Aujourd’hui, l’Europe est menacée d’un chaos plus grand dans cette vaste foire d’empoigne. Quoi qu’elles en disent, ce sont les grandes puissances mondiales qui sont à la manœuvre. Les mêmes qui par le passé commirent les pires exactions, toujours au nom du « bien ». Pensons aux « bombardements stratégiques » de 1943 où les Alliés déversaient des tapis de bombes incendiaires sur les quartiers ouvriers de Dresde et Hambourg, faisant au moins 250 000 morts. Plus récemment, n’oublions pas que les forces américaines rasaient des villes entières comme celle de Falloujha en Irak en 2004. Aujourd’hui, la menace atomique et le battage terrifiant des uns et des autres autour de l’arme nucléaire ne doit pas nous faire oublier que ceux qui l’ont utilisée pour la première fois au Japon se prévalaient des mêmes valeurs, celles de « paix », de « liberté » et de « démocratie ». Alors qu’ils n’étaient nullement acculés militairement, ces mêmes voyous avaient envisagé très sérieusement dans les années 1950 de vitrifier la Corée par l’arme nucléaire !
Il n’y a pas d’illusion à se faire, le capitalisme en décomposition ne peut que porter la guerre et le chaos, les destructions, la crise, les épidémies et tous les fléaux. Le prolétariat ne doit pas oublier le bourrage de crâne qu’il a subi pendant toutes les guerres du passé. Aujourd’hui, il doit absolument repousser celui de tous les belligérants et des fauteurs de guerre qui les accompagnent. Ceux qui se laissent abuser peuvent penser que les livraisons d’armes à l’Ukraine sont malgré tout une « solution », même insatisfaisante, le prolétariat n’étant pas en mesure de stopper immédiatement la guerre. Or, loin d’épargner les souffrances, cette option ne peut justement qu’alimenter la folie meurtrière en dynamisant les forces destructrices dont les deux camps aux prises sont responsables en tant qu’agents du capitalisme. Seule la conscience de classe et les leçons du passé permettent aux révolutionnaires de dénoncer les mensonges de la bourgeoisie pour permettre au prolétariat de ne pas se faire happer par la logique de guerre et développer son combat de classe.
WH, 11 juin 2022
1 ) Contrairement au prolétariat en Ukraine qui a été battu et enrôlé, et au prolétariat en Russie, extrêmement fragile et très perméable, celui d’Europe de l’Ouest, bien qu’incapable, actuellement, de mettre un terme au conflit, n’est pas prêt à accepter le sacrifice de milliers de victimes chaque jour.

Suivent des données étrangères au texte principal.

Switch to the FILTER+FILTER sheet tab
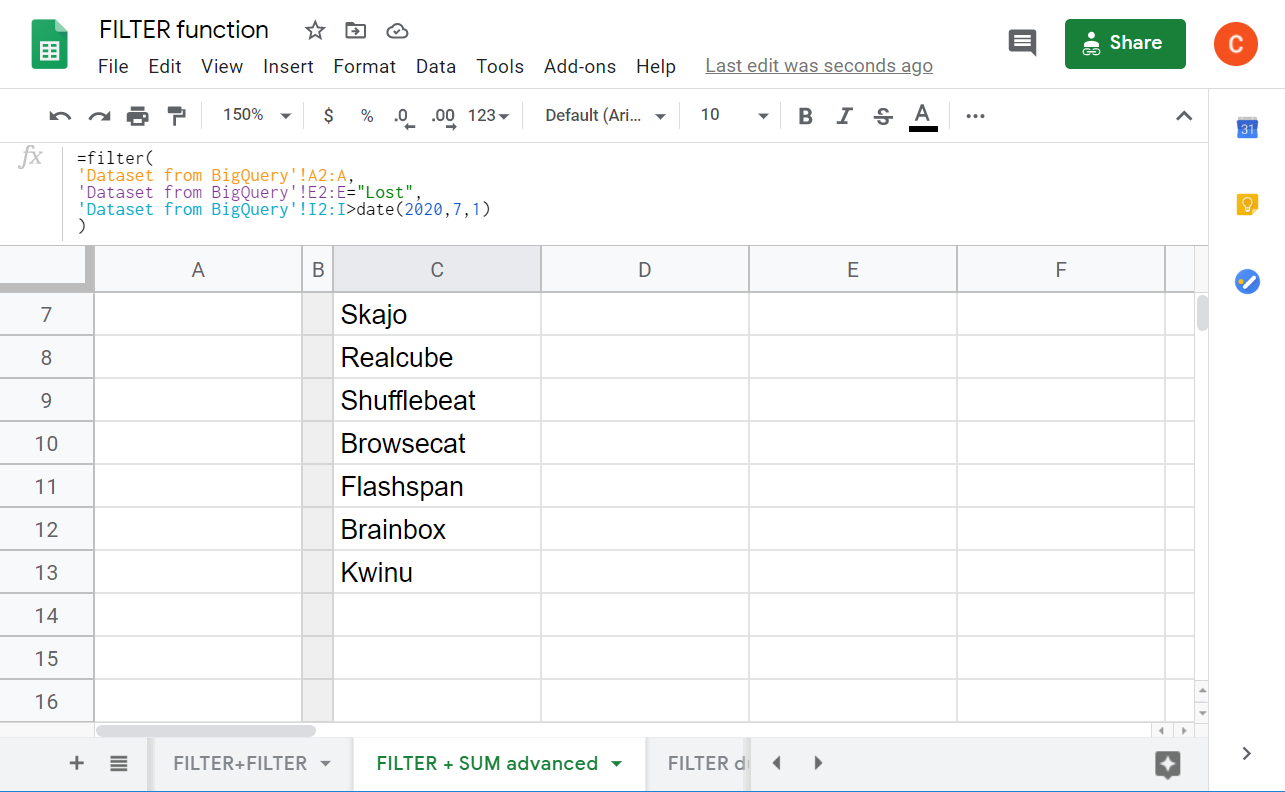Image resolution: width=1285 pixels, height=792 pixels. coord(239,763)
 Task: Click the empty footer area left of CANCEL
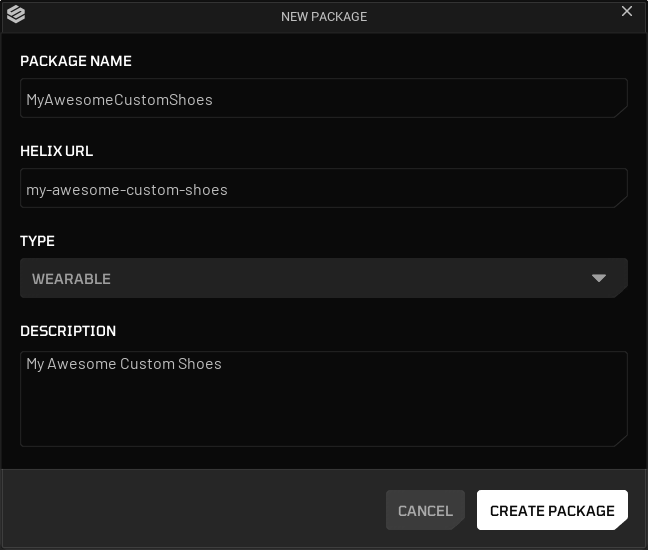pos(194,510)
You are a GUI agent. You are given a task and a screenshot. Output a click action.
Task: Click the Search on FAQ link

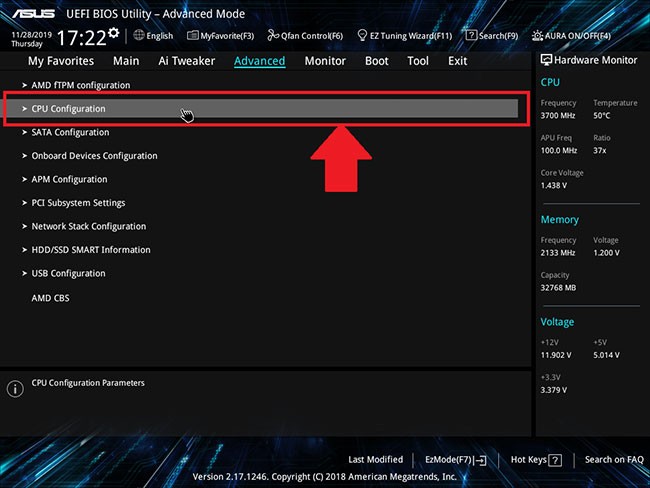614,459
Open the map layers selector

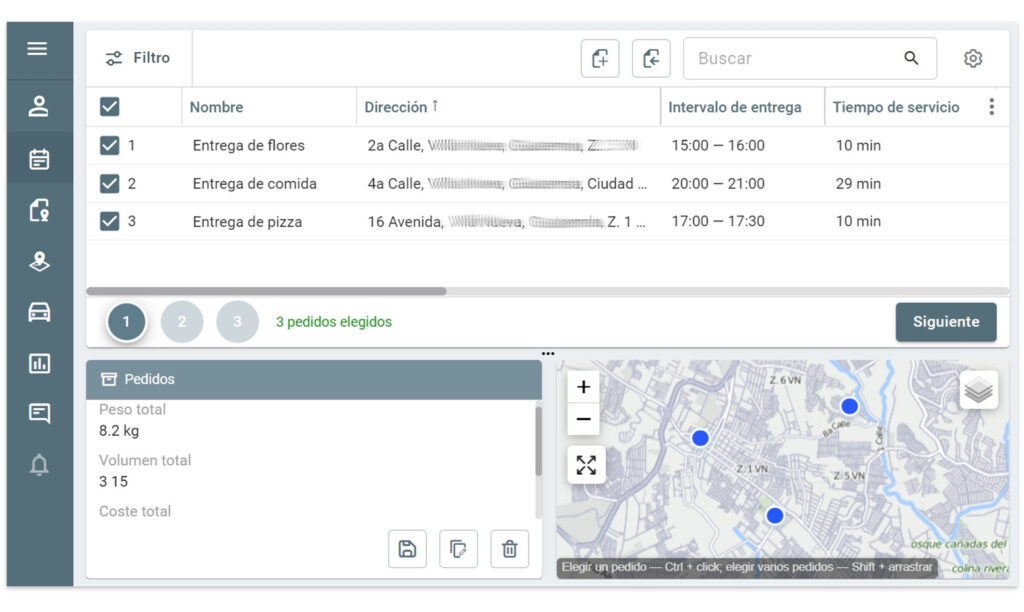978,390
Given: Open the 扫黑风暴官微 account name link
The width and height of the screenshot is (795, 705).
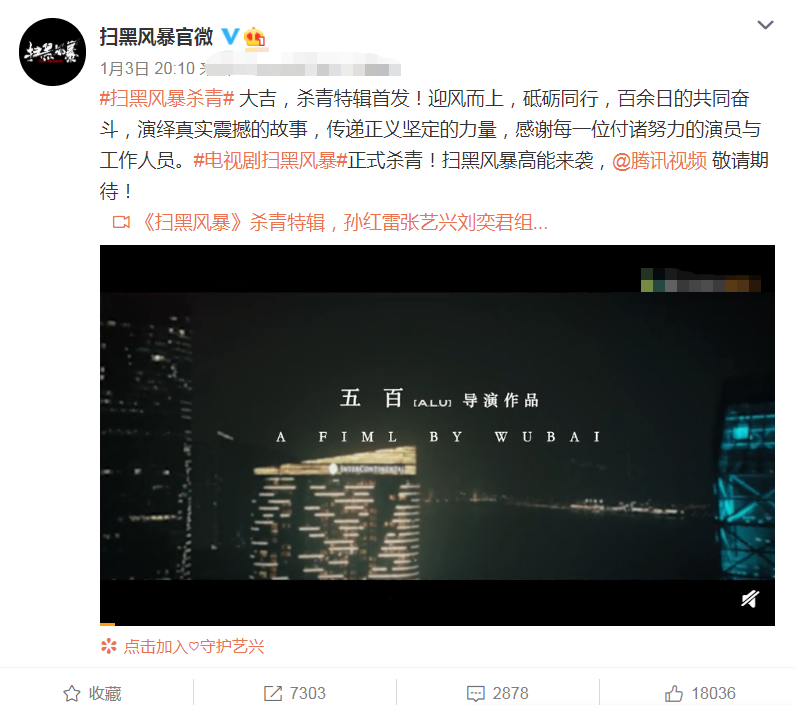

2 ) Anne Morelli, Principes élémentaires de la propagande de guerre (2001).
3 ) Ce fut le cas, pour prendre quelques exemples, de Saddam Hussein, transformé du jour au lendemain en « boucher de Bagdad », de Milosevic en Serbie pendant la Guerre en ex-Yougoslavie, et maintenant de Poutine.

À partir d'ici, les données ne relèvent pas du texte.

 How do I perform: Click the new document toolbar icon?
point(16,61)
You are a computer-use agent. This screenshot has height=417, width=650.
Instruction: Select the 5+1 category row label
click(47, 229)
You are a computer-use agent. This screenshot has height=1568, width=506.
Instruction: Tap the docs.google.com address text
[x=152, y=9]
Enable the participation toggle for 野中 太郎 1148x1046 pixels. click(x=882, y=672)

4 ) « Naissance de la démocratie totalitaire », Revue internationale n° 155 (été 2015).
5 ) Notion juridique permettant de légitimer la barbarie guerrière ordinaire en faisant oublier que la guerre est elle-même un véritable crime du capitalisme.
6 ) Cf. notre tract international : « Conflit impérialiste en Ukraine : Le capitalisme c’est la guerre, guerre au capitalisme ! ».
7 ) Alfred Rosmer, Le mouvement ouvrier pendant la Première Guerre mondiale (1936-1959). Il faut aussi préciser que l’argument « défensif » a été utilisé par tous les sociaux-traîtres en 1914 (social-démocratie) afin de désarmer et de mieux embrigader le prolétariat dans la guerre.
8 ) Philippe Masson, Une guerre totale (1990).